Directions >>
After locating the line with "Изготовленный на заказ", retype it and every later line exactly, stopping at the end of the records.

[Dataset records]
* * *

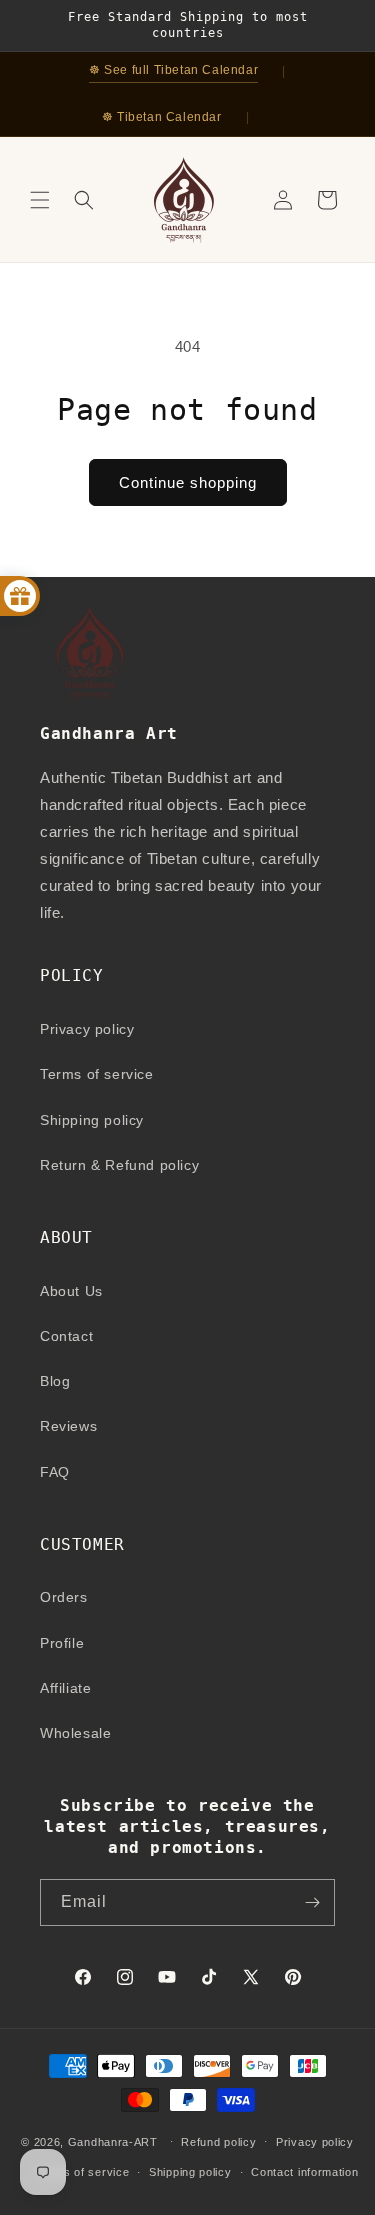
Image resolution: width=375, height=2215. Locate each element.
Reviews (68, 1426)
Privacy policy (87, 1029)
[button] (40, 200)
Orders (64, 1597)
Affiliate (65, 1688)
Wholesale (75, 1733)
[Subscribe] (312, 1902)
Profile (62, 1643)
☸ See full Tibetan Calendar (173, 70)
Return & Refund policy (119, 1165)
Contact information (304, 2172)
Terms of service (97, 1074)
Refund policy (218, 2142)
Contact (66, 1336)
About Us (71, 1291)
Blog (55, 1381)
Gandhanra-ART (113, 2141)
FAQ (55, 1472)
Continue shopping (188, 482)
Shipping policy (92, 1120)
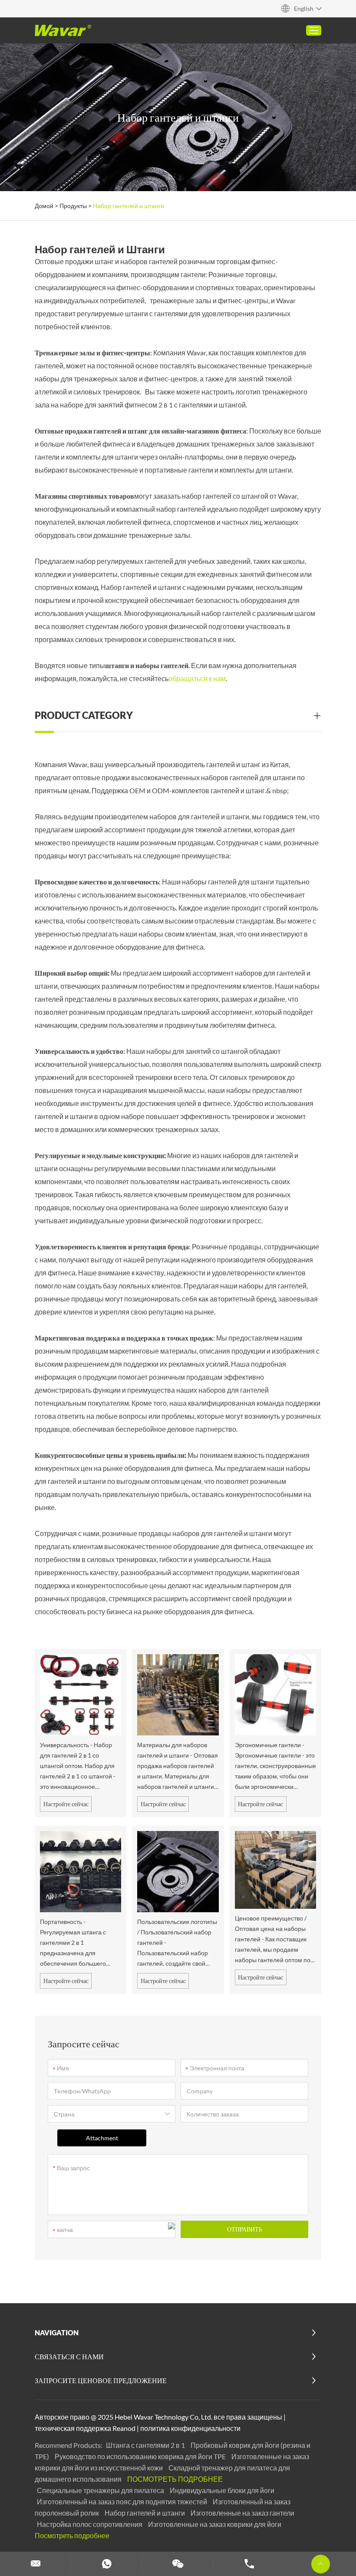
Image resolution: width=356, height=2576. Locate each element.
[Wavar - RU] (63, 30)
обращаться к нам (197, 678)
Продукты (73, 205)
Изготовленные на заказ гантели (242, 2513)
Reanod (123, 2428)
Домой (44, 205)
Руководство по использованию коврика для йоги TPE (141, 2456)
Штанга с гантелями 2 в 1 (146, 2445)
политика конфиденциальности (190, 2428)
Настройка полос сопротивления (90, 2524)
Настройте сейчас (66, 1804)
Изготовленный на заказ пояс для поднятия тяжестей (122, 2501)
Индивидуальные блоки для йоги (222, 2490)
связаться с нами (69, 2356)
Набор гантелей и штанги (145, 2513)
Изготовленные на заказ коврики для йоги (214, 2524)
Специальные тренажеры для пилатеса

* * *

Answer to this task >>
Изготовленный на заказ пояс для поднятия тяжестей (122, 2501)
Индивидуальные блоки для йоги (222, 2490)
связаться с нами (69, 2356)
Набор гантелей и штанги (145, 2513)
Изготовленные на заказ коврики для йоги (214, 2524)
Специальные тренажеры для пилатеса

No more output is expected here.